Stored records
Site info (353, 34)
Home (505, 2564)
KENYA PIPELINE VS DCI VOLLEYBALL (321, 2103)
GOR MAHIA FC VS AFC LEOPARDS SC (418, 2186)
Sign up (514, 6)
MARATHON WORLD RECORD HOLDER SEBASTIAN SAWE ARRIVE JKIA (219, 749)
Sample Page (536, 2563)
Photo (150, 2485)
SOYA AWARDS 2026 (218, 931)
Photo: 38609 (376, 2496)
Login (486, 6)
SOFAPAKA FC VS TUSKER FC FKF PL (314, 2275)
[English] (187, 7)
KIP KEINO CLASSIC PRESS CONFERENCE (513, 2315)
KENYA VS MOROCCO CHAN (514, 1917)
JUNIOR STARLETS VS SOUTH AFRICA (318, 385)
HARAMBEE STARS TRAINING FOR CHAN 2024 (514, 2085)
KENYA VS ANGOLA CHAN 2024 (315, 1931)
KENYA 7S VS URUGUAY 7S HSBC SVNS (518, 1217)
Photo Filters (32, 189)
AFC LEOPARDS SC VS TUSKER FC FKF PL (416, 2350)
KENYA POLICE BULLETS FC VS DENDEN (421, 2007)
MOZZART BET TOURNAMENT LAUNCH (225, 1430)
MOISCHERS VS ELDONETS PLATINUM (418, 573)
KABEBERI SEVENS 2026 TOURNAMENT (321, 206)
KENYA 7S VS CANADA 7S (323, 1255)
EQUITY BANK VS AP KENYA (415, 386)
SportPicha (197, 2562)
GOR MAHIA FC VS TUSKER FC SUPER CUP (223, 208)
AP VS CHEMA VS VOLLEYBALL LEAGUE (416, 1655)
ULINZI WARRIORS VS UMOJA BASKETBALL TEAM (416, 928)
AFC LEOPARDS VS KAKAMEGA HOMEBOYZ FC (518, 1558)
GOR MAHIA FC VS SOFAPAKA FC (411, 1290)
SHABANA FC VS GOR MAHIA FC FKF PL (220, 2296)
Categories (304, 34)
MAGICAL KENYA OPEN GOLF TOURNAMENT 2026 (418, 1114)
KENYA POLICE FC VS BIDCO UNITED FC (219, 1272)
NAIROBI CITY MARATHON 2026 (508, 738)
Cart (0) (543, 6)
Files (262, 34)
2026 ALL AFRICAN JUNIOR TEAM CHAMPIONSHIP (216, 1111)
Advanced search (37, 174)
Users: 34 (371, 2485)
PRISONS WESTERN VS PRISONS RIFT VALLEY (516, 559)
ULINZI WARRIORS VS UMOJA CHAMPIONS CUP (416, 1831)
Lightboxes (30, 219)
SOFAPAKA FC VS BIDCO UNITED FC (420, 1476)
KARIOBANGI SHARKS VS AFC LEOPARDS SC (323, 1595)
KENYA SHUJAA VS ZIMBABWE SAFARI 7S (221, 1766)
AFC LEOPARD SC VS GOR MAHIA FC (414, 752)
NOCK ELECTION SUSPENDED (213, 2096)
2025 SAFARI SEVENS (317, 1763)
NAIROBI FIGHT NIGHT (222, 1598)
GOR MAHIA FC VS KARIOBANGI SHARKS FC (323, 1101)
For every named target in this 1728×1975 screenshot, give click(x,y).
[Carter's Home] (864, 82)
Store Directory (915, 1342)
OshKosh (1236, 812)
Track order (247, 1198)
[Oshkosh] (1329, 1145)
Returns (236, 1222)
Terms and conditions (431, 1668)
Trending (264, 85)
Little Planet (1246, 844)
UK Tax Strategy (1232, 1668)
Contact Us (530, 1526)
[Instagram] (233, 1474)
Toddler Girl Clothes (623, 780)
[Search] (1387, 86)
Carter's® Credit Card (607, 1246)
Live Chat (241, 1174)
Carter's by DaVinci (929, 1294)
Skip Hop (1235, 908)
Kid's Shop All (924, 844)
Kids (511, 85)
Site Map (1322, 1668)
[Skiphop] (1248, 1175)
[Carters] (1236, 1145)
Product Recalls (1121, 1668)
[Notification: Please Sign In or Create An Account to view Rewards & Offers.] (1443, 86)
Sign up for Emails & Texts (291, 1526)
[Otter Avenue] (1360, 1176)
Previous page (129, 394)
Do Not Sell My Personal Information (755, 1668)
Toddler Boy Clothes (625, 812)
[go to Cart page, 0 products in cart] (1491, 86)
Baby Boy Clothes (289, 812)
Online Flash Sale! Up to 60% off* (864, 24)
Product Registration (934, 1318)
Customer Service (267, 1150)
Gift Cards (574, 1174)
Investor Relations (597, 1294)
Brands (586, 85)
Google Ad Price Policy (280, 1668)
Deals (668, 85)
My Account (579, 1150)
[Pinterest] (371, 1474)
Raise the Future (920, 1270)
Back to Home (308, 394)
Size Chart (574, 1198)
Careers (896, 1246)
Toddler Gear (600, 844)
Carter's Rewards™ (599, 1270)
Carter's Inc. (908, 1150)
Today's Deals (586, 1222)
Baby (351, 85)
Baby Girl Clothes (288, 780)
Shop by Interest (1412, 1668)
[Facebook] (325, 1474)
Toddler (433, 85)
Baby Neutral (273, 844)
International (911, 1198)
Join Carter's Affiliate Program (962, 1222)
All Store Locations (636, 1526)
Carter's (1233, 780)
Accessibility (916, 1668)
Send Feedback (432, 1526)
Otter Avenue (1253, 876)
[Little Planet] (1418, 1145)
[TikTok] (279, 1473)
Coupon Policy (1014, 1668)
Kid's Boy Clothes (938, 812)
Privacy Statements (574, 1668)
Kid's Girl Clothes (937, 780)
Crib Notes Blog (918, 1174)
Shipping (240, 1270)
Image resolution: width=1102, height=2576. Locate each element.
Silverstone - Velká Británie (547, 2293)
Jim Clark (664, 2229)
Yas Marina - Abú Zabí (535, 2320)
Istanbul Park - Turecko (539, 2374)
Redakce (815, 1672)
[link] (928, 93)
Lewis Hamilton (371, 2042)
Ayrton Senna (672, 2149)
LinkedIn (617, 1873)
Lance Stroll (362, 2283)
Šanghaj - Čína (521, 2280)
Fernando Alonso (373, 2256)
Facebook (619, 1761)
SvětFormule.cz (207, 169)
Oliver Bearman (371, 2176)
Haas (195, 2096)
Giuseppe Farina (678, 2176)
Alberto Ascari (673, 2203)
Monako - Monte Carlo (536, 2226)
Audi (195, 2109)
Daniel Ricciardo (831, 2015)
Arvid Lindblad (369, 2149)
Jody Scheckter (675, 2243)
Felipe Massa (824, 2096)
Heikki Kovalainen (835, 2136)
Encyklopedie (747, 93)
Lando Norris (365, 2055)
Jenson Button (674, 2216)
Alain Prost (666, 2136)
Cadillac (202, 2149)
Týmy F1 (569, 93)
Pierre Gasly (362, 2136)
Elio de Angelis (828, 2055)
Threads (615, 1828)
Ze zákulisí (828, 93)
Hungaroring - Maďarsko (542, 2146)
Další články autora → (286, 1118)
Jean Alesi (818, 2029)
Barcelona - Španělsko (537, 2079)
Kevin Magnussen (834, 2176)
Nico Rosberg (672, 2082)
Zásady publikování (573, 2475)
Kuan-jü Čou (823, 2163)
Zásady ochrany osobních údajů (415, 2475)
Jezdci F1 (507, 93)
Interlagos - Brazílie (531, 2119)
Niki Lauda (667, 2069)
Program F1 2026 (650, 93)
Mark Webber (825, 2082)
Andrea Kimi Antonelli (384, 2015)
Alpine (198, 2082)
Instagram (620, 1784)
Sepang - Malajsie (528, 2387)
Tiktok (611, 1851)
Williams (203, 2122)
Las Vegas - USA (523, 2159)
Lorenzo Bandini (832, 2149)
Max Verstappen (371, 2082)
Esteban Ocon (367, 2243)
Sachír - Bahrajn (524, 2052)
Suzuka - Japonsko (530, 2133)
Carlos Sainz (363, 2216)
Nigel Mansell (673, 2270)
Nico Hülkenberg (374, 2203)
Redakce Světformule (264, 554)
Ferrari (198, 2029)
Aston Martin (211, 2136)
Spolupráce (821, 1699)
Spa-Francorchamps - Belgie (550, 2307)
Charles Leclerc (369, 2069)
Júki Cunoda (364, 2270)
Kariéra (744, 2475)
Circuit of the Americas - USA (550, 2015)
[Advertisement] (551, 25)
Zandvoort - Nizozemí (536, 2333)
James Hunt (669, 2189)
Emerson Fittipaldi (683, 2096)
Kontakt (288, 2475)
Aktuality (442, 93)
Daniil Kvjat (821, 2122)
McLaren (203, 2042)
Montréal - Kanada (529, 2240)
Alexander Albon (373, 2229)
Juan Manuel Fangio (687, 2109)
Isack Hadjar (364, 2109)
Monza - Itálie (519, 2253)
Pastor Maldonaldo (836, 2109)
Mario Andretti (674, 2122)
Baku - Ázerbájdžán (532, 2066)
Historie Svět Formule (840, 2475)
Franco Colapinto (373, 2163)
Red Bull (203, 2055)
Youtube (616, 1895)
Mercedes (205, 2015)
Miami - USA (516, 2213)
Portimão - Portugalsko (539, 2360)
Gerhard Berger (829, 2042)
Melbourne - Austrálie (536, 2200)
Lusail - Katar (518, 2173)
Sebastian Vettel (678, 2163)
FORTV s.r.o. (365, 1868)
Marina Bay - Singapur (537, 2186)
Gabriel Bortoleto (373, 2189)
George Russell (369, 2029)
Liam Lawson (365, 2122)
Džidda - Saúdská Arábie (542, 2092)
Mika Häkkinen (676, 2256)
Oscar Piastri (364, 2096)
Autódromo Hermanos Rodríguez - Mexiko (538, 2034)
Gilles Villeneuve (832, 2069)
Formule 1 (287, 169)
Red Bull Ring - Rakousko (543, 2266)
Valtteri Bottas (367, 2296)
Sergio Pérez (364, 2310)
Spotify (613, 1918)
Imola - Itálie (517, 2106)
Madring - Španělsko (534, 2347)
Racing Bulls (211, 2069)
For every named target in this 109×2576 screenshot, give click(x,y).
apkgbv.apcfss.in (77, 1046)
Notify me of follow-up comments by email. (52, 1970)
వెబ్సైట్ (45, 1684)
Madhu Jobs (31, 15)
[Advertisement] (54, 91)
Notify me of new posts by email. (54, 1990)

Task: From the data above, output exactly the lines between the one containing "Baby Neutral (273, 844)" and the one containing "Alpine (198, 2082)", counting both of them.

Solution to the problem:
Baby Neutral (273, 844)
International (911, 1198)
Join Carter's Affiliate Program (962, 1222)
All Store Locations (636, 1526)
Carter's (1233, 780)
Accessibility (916, 1668)
Send Feedback (432, 1526)
Otter Avenue (1253, 876)
[Little Planet] (1418, 1145)
[TikTok] (279, 1473)
Coupon Policy (1014, 1668)
Kid's Boy Clothes (938, 812)
Privacy Statements (574, 1668)
Kid's Girl Clothes (937, 780)
Crib Notes Blog (918, 1174)
Shipping (240, 1270)
Image resolution: width=1102, height=2576. Locate each element.
Silverstone - Velká Británie (547, 2293)
Jim Clark (664, 2229)
Yas Marina - Abú Zabí (535, 2320)
Istanbul Park - Turecko (539, 2374)
Redakce (815, 1672)
[link] (928, 93)
Lewis Hamilton (371, 2042)
Ayrton Senna (672, 2149)
LinkedIn (617, 1873)
Lance Stroll (362, 2283)
Šanghaj - Čína (521, 2280)
Fernando Alonso (373, 2256)
Facebook (619, 1761)
SvětFormule.cz (207, 169)
Oliver Bearman (371, 2176)
Haas (195, 2096)
Giuseppe Farina (678, 2176)
Alberto Ascari (673, 2203)
Monako - Monte Carlo (536, 2226)
Audi (195, 2109)
Daniel Ricciardo (831, 2015)
Arvid Lindblad (369, 2149)
Jody Scheckter (675, 2243)
Felipe Massa (824, 2096)
Heikki Kovalainen (835, 2136)
Encyklopedie (747, 93)
Lando Norris (365, 2055)
Jenson Button (674, 2216)
Alain Prost (666, 2136)
Cadillac (202, 2149)
Týmy F1 (569, 93)
Pierre Gasly (362, 2136)
Elio de Angelis (828, 2055)
Threads (615, 1828)
Ze zákulisí (828, 93)
Hungaroring - Maďarsko (542, 2146)
Další články autora → (286, 1118)
Jean Alesi (818, 2029)
Barcelona - Španělsko (537, 2079)
Kevin Magnussen (834, 2176)
Nico Rosberg (672, 2082)
Zásady publikování (573, 2475)
Kuan-jü Čou (823, 2163)
Zásady ochrany osobních údajů (415, 2475)
Jezdci F1 (507, 93)
Interlagos - Brazílie (531, 2119)
Niki Lauda (667, 2069)
Program F1 2026 (650, 93)
Mark Webber (825, 2082)
Andrea Kimi Antonelli (384, 2015)
Alpine (198, 2082)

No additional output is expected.